Please write out the items below again, substituting "capture" for each "screenshot" and leaving everything else unchanged. Omit the pictures from your answer.
### Task data ###
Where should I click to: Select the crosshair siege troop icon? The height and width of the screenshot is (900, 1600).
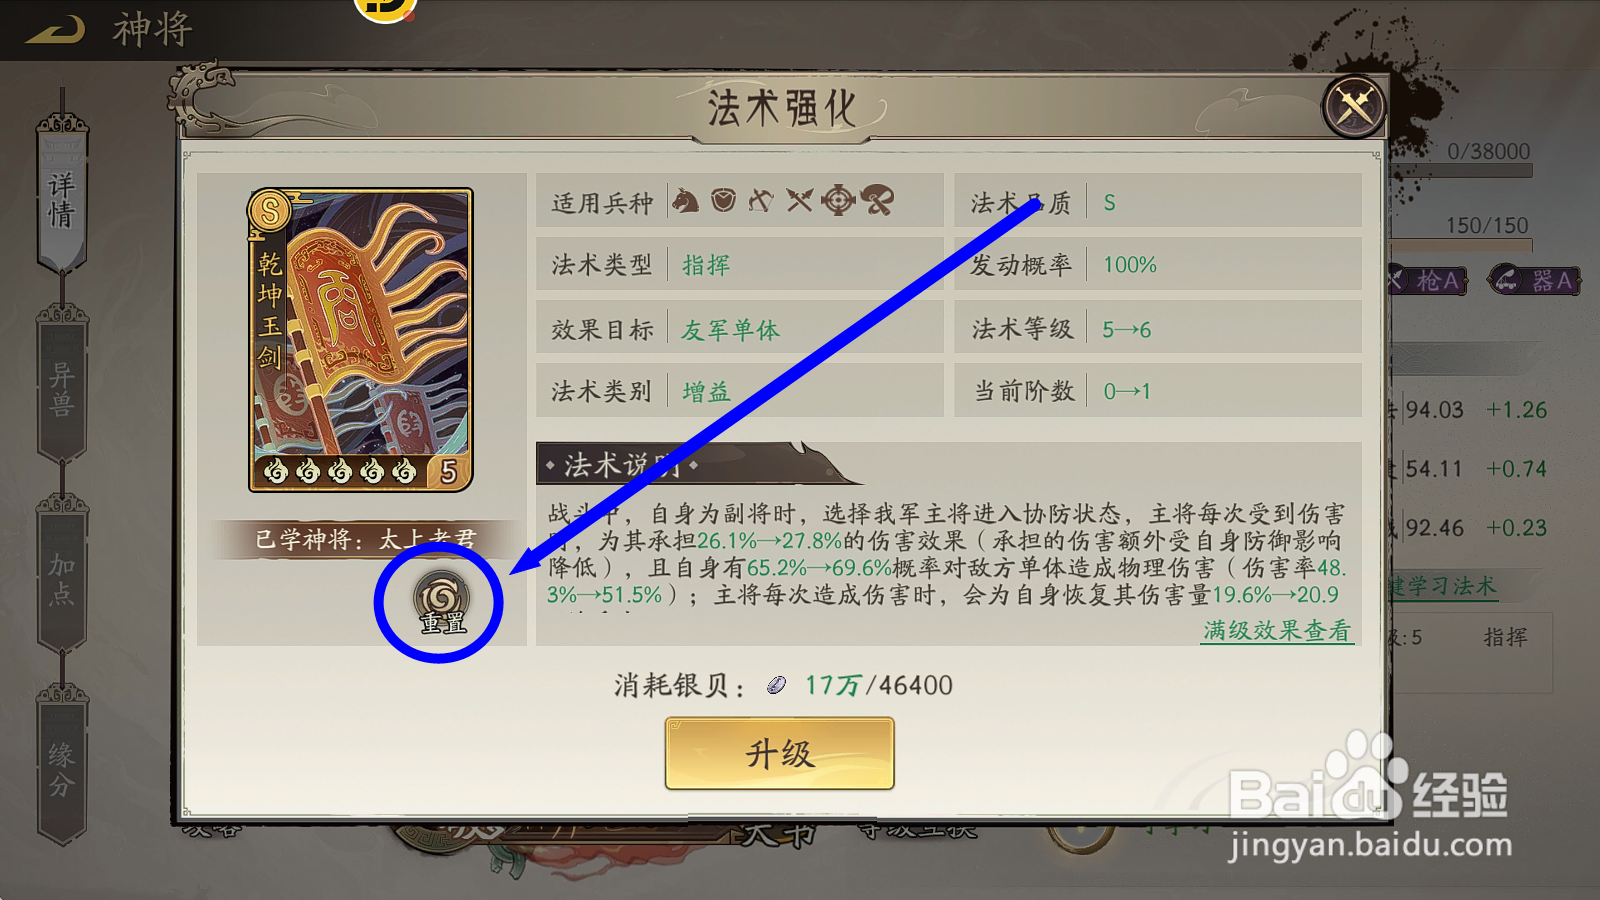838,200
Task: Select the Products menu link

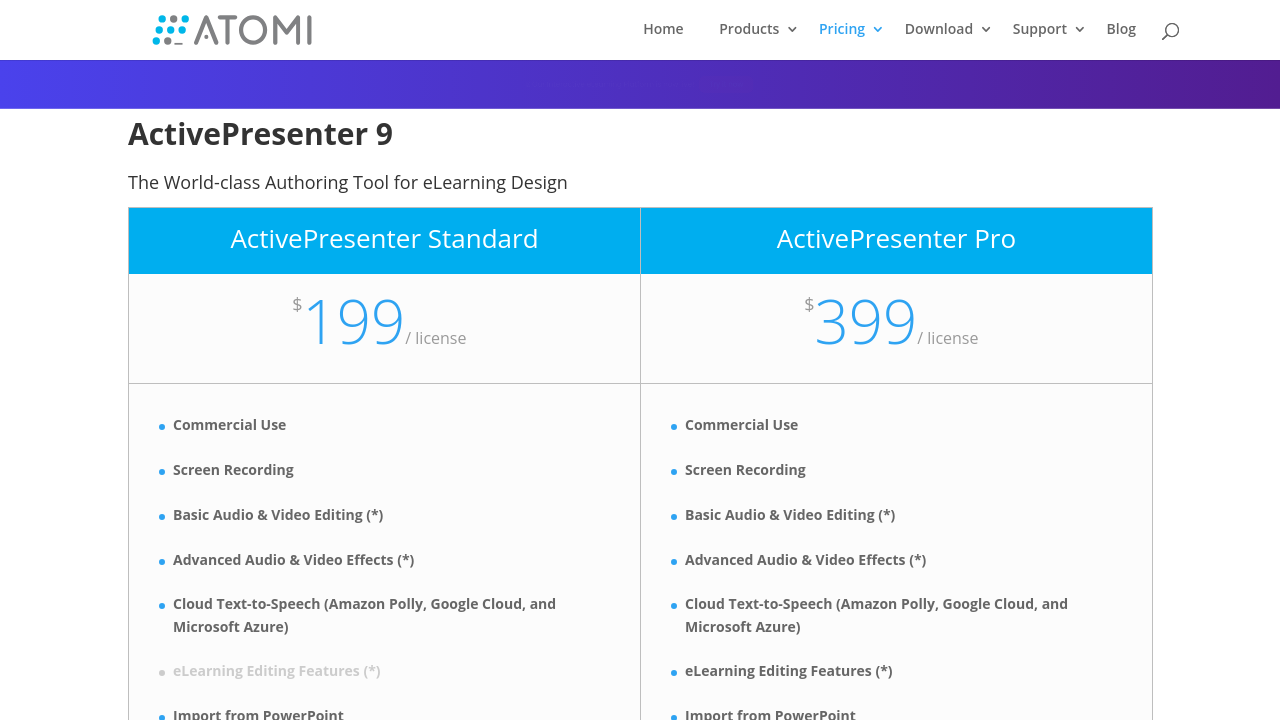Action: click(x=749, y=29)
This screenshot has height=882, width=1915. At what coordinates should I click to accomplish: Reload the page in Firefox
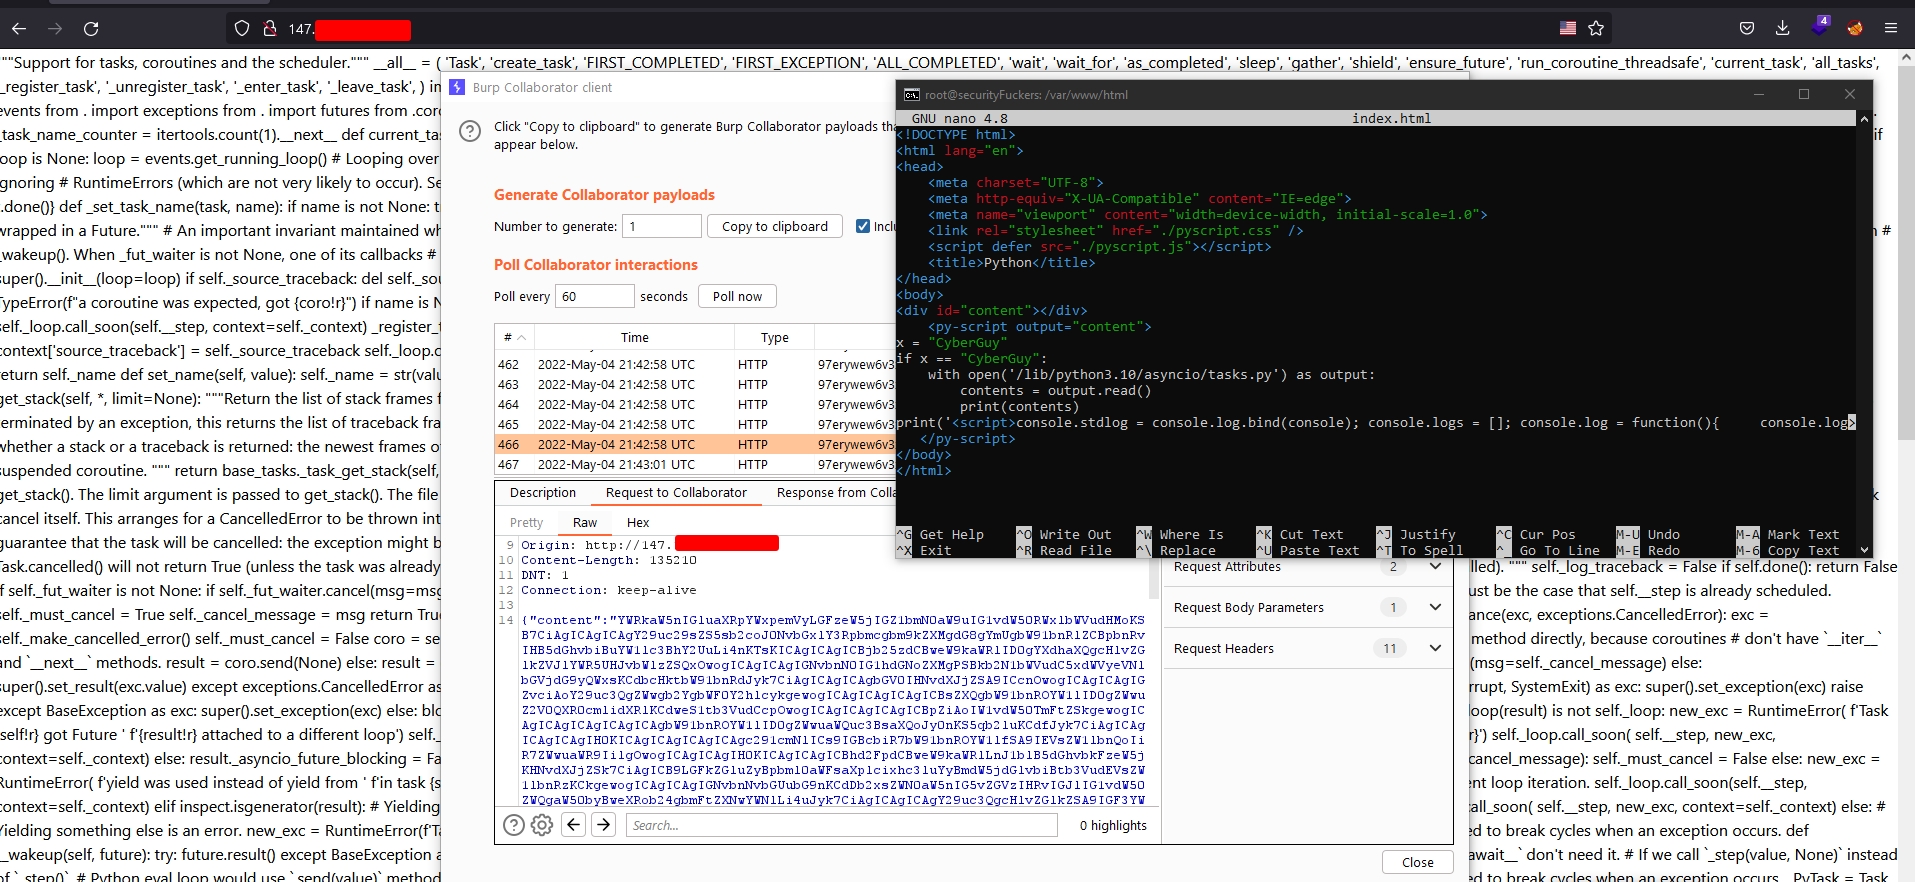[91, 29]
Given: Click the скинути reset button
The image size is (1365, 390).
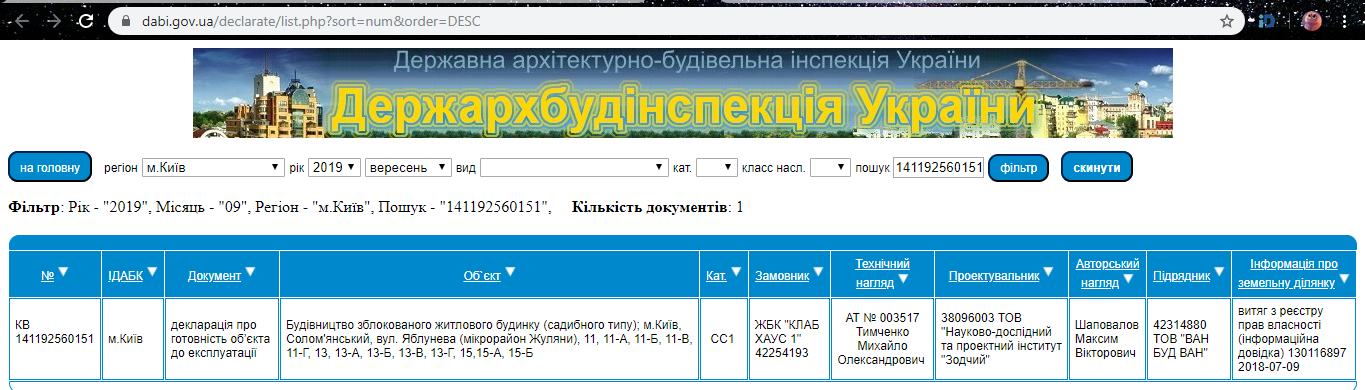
###
## Correct output
Where should I click to: Select the crosshair siege troop icon? The height and width of the capture is (900, 1600).
838,200
Task: Select the Products menu link

Action: click(x=749, y=29)
This capture has height=882, width=1915. At what coordinates should I click to accomplish: Reload the page in Firefox
[91, 29]
Given: Click the скинути reset button
The image size is (1365, 390).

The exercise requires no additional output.